◆ Task instructions:
Where a line below holds the string "computer", copy that line.

◆ Data items:
::::
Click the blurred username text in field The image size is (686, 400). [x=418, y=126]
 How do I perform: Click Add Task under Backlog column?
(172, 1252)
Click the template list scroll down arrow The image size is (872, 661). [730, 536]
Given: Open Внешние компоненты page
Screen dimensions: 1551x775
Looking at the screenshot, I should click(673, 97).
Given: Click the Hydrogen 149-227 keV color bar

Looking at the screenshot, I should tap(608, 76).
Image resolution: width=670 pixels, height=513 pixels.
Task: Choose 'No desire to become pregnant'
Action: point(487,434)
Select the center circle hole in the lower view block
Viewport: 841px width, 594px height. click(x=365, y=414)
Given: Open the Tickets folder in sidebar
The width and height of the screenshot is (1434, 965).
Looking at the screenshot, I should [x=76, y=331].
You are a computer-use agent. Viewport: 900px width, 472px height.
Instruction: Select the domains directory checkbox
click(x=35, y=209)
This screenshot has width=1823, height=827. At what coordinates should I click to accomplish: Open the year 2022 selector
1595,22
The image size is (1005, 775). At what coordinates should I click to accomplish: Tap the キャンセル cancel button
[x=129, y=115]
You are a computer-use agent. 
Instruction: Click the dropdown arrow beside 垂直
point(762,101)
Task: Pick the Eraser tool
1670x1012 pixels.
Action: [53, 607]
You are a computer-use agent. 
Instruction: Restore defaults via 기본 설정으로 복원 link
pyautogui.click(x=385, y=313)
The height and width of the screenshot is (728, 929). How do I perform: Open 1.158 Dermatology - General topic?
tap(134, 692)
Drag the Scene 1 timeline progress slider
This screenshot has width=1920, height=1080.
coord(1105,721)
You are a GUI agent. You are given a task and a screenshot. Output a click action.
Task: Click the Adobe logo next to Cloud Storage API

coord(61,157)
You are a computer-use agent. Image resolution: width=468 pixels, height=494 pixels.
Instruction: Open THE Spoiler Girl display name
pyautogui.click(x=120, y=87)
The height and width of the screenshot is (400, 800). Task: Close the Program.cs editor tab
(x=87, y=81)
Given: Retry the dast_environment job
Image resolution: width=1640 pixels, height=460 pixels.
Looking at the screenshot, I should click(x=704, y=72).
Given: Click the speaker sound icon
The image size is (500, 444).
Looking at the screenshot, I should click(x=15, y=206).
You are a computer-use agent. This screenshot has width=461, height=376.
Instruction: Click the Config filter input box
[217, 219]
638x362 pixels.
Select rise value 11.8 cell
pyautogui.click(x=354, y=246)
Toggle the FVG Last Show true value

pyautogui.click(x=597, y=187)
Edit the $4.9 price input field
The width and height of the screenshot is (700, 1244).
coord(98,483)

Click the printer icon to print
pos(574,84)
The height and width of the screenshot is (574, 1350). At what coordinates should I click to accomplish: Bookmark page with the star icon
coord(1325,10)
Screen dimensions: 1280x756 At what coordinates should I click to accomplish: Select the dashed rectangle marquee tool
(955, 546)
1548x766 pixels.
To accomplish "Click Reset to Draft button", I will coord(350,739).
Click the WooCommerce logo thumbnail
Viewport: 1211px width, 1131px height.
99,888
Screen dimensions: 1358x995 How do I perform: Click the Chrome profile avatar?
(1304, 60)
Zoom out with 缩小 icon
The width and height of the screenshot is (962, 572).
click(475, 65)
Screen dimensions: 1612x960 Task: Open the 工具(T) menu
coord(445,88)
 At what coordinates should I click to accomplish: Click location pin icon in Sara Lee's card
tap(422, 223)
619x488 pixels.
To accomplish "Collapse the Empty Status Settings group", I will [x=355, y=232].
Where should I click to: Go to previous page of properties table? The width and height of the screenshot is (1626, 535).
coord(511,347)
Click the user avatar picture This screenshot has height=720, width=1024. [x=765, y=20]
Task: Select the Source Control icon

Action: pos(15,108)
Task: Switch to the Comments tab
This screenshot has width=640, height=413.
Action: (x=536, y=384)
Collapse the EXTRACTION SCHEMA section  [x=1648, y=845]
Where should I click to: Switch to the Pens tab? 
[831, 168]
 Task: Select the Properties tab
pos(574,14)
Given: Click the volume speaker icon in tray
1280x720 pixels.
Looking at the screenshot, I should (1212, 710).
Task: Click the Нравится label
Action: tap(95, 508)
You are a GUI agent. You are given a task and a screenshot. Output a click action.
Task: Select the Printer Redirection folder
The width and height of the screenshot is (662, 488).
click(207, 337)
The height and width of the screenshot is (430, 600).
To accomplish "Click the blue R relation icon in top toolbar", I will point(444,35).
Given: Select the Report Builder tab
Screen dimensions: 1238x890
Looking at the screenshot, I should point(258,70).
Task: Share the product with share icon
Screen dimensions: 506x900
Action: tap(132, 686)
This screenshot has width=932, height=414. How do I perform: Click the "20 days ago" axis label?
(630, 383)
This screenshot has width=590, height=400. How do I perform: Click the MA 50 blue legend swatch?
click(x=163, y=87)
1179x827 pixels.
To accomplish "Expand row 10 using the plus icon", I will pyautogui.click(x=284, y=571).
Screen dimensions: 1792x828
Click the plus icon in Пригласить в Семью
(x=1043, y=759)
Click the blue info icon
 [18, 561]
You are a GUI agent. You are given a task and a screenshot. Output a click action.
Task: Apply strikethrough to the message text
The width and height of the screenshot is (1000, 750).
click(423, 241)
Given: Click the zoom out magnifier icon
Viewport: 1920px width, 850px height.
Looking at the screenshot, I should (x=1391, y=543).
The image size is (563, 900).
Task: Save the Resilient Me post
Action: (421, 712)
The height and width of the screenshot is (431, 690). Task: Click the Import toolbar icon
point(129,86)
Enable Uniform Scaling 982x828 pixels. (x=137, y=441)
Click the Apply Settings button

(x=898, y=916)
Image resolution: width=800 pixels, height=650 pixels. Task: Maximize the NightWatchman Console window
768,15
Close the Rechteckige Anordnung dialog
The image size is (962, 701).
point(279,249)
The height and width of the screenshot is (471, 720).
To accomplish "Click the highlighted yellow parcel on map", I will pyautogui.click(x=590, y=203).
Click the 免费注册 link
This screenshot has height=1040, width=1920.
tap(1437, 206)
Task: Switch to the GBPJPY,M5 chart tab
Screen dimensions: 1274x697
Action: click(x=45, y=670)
::::
◆ Written response:
You are a computer-use agent. Viewport: 900px width, 472px height.
You are a computer-use agent. 
You are a computer-use agent. 
You are a computer-use agent. Image resolution: width=468 pixels, height=494 pixels.
You are a computer-use agent. This screenshot has width=461, height=376.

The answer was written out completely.